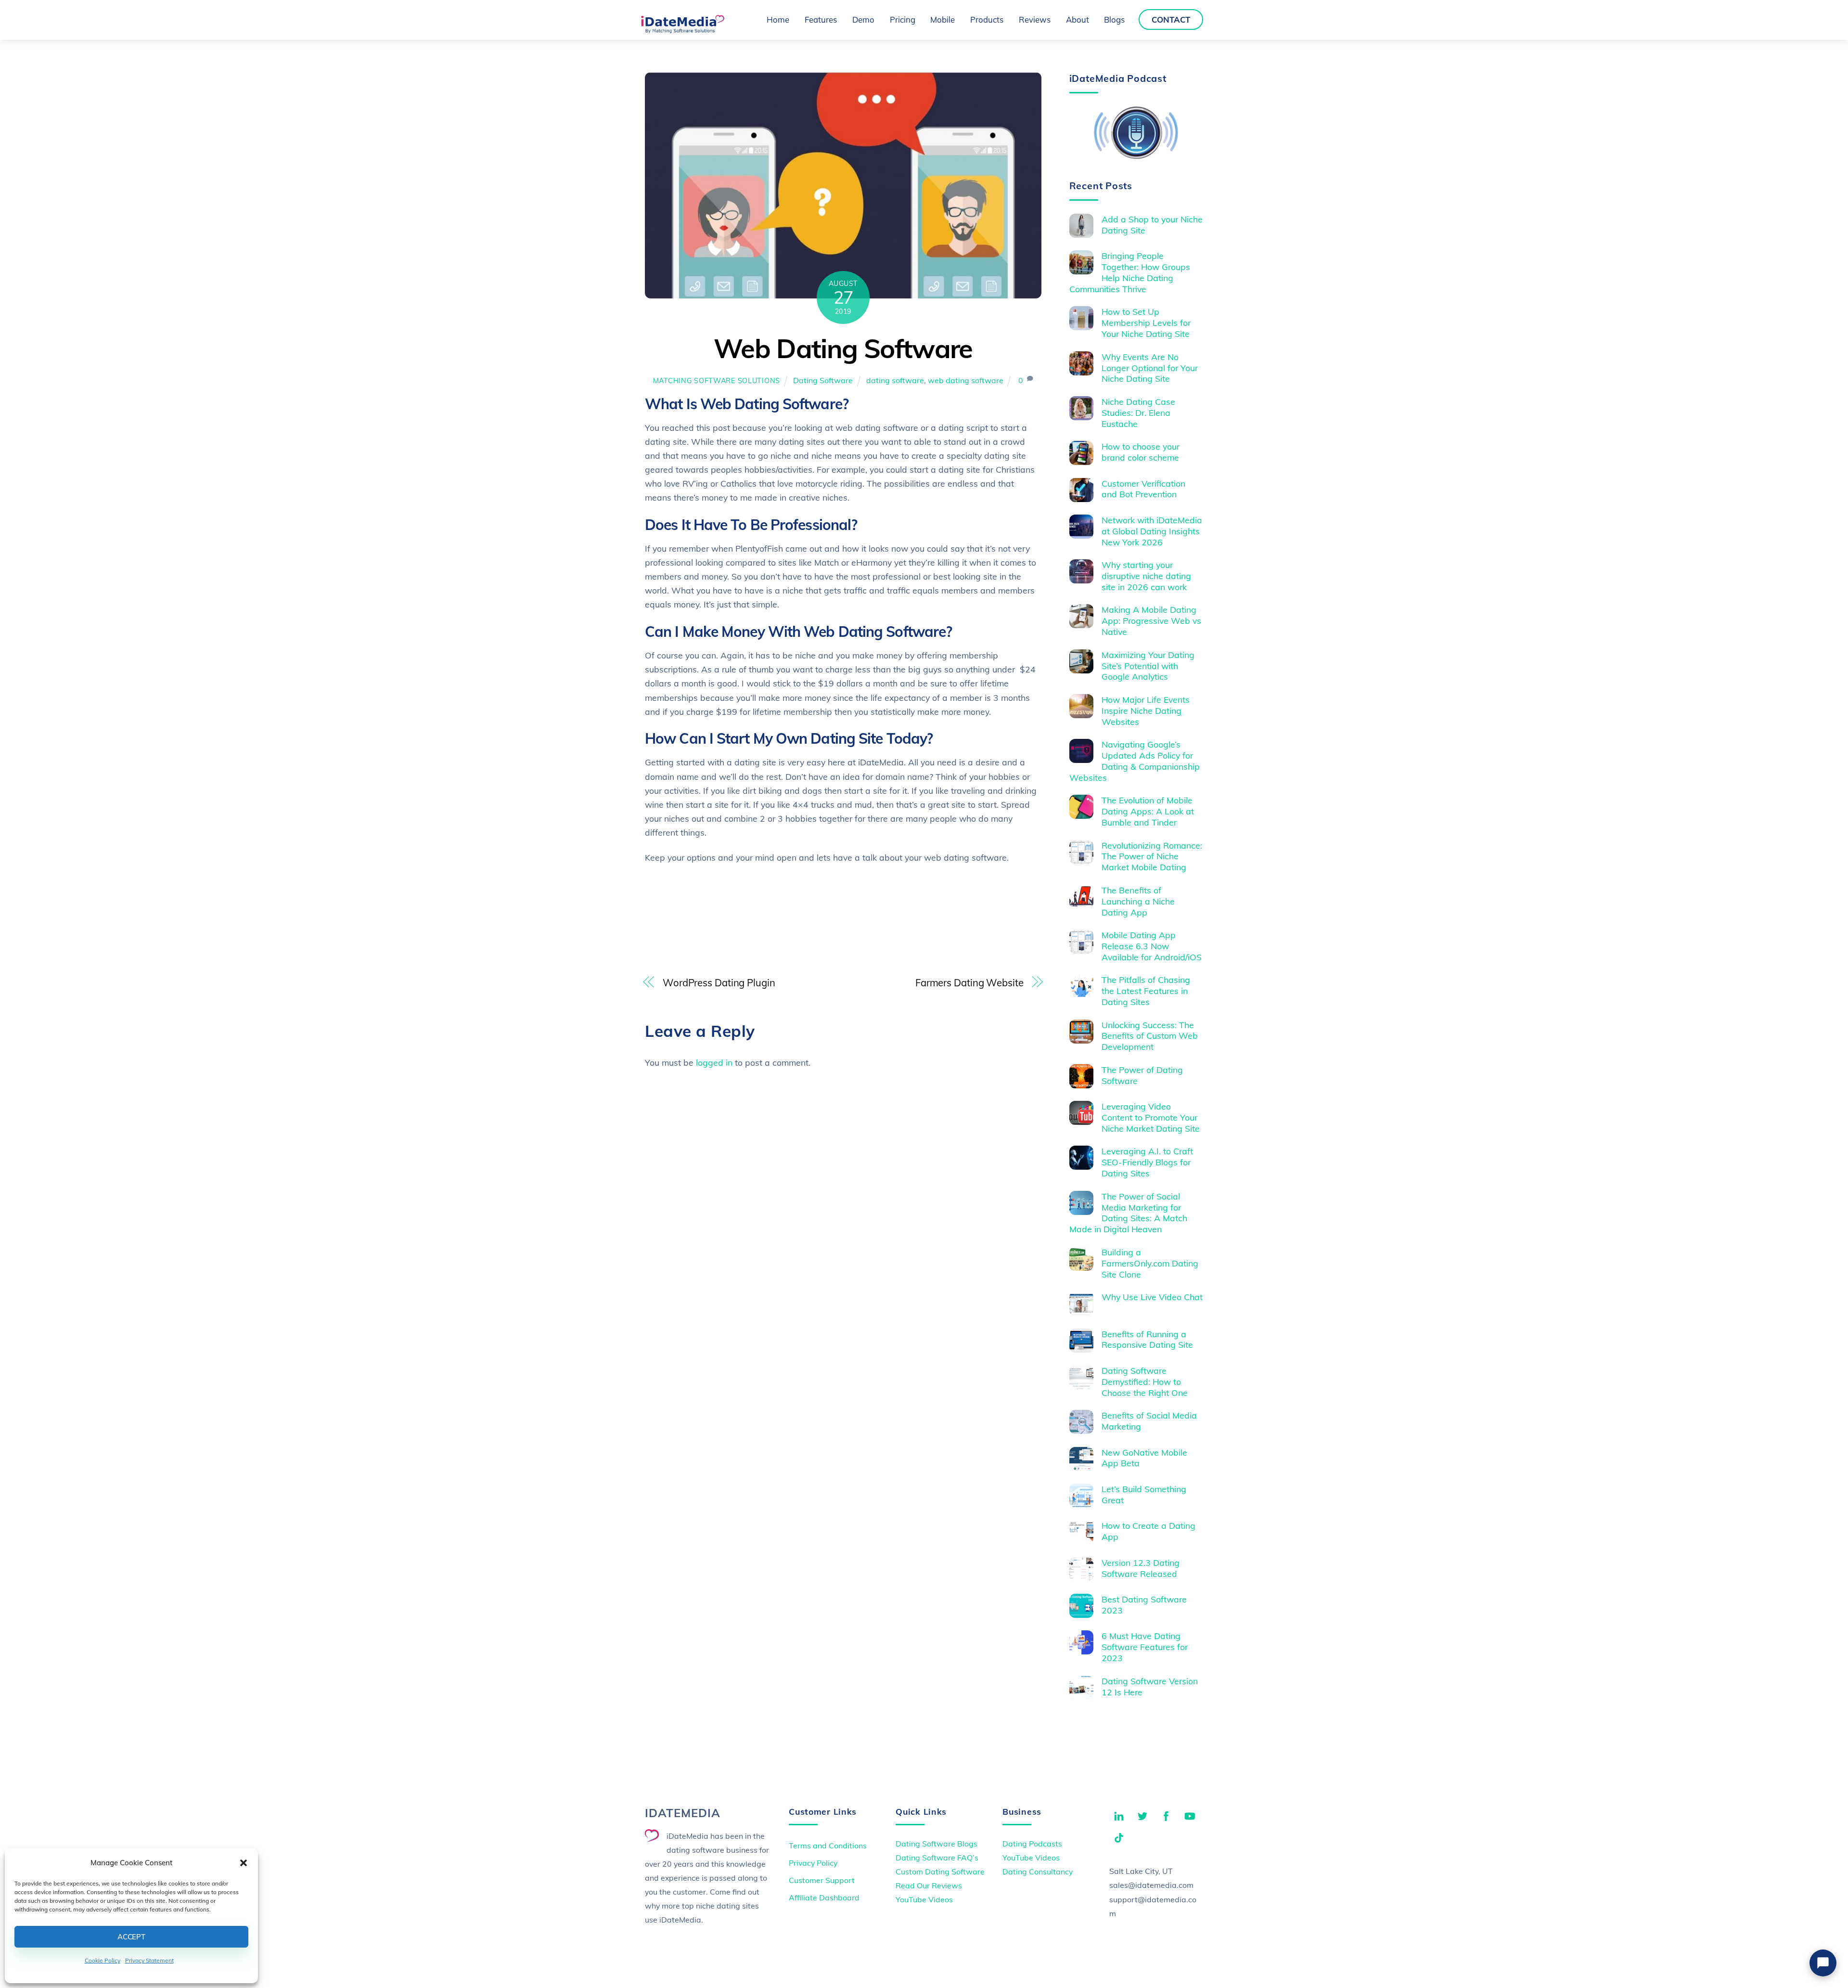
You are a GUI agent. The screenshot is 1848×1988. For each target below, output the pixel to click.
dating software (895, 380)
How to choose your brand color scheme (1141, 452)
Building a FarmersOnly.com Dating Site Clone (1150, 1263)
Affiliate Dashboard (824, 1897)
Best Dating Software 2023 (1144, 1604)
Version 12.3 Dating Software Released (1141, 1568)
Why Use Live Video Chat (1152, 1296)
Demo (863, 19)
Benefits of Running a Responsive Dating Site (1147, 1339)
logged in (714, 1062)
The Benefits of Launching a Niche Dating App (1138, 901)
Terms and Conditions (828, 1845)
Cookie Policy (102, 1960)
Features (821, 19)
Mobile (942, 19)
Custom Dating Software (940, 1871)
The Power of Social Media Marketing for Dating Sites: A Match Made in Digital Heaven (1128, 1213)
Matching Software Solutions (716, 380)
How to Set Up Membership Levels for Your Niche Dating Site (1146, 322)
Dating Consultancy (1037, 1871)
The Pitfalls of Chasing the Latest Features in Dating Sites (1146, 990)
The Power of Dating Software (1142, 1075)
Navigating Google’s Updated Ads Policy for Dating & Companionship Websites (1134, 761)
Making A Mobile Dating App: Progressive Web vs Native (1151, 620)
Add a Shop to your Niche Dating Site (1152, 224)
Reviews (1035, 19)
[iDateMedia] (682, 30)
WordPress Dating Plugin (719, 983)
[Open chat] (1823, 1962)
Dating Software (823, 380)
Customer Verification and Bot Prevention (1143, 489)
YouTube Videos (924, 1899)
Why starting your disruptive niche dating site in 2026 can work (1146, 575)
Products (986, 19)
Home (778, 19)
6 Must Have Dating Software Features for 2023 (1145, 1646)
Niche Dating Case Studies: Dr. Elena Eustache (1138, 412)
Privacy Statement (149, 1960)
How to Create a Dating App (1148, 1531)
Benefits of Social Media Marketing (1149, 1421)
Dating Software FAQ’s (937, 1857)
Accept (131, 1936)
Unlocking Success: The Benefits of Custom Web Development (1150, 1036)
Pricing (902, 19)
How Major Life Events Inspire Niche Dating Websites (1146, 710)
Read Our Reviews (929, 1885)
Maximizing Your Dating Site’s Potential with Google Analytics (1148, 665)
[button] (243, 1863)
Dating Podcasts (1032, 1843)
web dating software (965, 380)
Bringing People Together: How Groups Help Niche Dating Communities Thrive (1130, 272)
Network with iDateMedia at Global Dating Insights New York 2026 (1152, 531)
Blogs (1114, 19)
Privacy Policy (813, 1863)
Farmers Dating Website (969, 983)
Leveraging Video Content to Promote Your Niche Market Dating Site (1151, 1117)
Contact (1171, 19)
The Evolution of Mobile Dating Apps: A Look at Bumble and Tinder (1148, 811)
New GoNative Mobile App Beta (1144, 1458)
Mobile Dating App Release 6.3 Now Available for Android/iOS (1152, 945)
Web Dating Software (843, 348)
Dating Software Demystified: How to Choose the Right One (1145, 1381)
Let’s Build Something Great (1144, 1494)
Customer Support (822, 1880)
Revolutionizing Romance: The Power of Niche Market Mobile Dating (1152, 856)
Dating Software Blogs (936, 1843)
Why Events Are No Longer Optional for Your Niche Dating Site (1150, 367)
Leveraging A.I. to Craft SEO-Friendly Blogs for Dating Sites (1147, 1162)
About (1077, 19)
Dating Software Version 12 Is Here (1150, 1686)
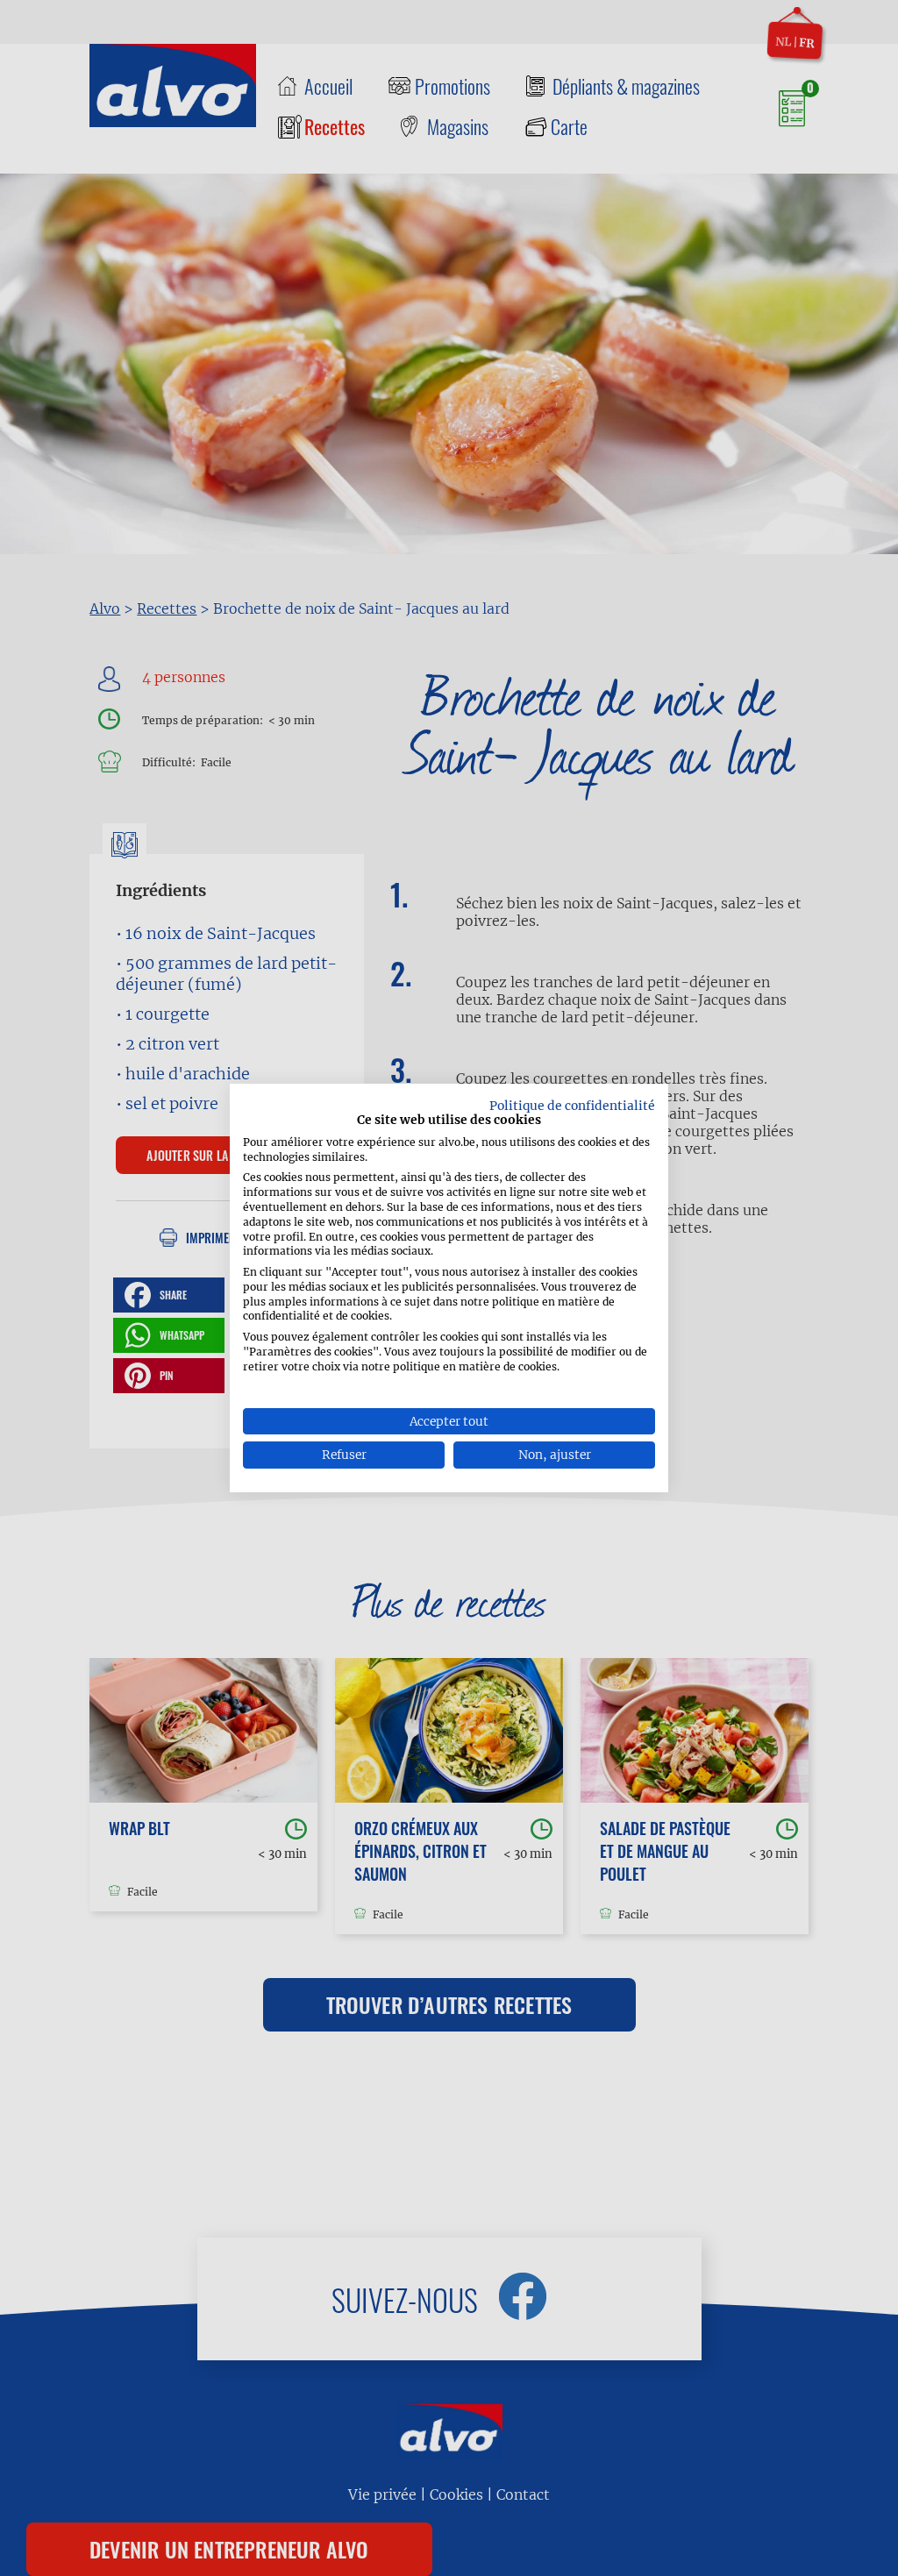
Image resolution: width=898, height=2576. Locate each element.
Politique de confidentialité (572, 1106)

+===+

- THE TASK
Filter the listing so that only lines holding the word "each" remain, and copy those lines.

- RESPONSE TO THE TASK
You are a GUI agent. The screenshot is 1848×1988. For each target below, output the pixel to click.
Image resolution: width=898, height=2576. Locate each element.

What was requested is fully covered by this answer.